» EXERCISE BRIEF
Each line from the one holding "1046x544 pixels." through the final line of the data below is to be given again exactly, and no other line is to appear.

(Stored records)
Segment Open

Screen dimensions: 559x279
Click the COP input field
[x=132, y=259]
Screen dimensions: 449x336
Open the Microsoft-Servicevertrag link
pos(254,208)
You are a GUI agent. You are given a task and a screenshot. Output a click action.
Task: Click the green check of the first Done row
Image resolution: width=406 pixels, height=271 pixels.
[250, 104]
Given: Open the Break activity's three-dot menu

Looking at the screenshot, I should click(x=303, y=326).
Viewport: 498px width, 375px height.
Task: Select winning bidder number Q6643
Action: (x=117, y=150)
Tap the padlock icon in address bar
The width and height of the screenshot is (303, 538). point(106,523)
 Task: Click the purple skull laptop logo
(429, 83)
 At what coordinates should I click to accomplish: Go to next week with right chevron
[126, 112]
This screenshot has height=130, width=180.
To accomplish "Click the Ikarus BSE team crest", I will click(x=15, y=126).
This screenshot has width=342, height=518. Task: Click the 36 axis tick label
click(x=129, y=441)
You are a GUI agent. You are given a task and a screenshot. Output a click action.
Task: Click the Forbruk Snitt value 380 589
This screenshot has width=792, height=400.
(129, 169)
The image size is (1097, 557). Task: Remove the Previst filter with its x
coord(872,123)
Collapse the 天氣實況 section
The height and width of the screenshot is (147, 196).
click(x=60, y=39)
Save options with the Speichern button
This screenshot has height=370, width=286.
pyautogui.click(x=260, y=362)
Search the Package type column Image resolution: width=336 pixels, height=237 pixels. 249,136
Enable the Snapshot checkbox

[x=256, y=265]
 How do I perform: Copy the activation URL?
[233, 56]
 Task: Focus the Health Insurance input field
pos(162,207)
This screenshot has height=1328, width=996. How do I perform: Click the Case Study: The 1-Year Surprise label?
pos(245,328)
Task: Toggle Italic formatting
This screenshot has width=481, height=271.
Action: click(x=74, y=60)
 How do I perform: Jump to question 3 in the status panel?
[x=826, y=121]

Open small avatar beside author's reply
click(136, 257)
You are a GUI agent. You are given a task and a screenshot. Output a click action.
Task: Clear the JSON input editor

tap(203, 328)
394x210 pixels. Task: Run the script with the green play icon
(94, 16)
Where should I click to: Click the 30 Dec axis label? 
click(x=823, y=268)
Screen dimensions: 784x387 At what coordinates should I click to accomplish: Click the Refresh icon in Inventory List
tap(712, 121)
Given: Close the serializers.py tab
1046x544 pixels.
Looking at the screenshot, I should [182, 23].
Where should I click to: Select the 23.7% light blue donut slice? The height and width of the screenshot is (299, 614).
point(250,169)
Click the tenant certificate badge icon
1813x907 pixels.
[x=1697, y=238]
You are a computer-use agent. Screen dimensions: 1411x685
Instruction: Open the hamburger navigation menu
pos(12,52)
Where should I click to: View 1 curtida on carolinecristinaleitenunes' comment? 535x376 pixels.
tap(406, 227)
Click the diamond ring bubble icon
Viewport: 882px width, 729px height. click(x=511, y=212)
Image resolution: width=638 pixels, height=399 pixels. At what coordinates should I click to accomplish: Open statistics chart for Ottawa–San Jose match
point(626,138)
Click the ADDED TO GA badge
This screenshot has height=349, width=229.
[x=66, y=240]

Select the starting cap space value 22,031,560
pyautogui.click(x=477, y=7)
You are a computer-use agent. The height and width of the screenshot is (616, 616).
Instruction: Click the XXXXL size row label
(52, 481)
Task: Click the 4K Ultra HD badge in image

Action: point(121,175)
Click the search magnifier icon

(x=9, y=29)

Segment Closed

» EXERCISE ANSWER
1046x544 pixels.
Looking at the screenshot, I should [182, 23].
Where should I click to: Select the 23.7% light blue donut slice? The height and width of the screenshot is (299, 614).
point(250,169)
Click the tenant certificate badge icon
1813x907 pixels.
[x=1697, y=238]
You are a computer-use agent. Screen dimensions: 1411x685
Instruction: Open the hamburger navigation menu
pos(12,52)
Where should I click to: View 1 curtida on carolinecristinaleitenunes' comment? 535x376 pixels.
tap(406, 227)
Click the diamond ring bubble icon
Viewport: 882px width, 729px height. click(x=511, y=212)
Image resolution: width=638 pixels, height=399 pixels. At what coordinates should I click to accomplish: Open statistics chart for Ottawa–San Jose match
point(626,138)
Click the ADDED TO GA badge
This screenshot has height=349, width=229.
[x=66, y=240]

Select the starting cap space value 22,031,560
pyautogui.click(x=477, y=7)
You are a computer-use agent. The height and width of the screenshot is (616, 616).
Instruction: Click the XXXXL size row label
(52, 481)
Task: Click the 4K Ultra HD badge in image

Action: point(121,175)
Click the search magnifier icon

(x=9, y=29)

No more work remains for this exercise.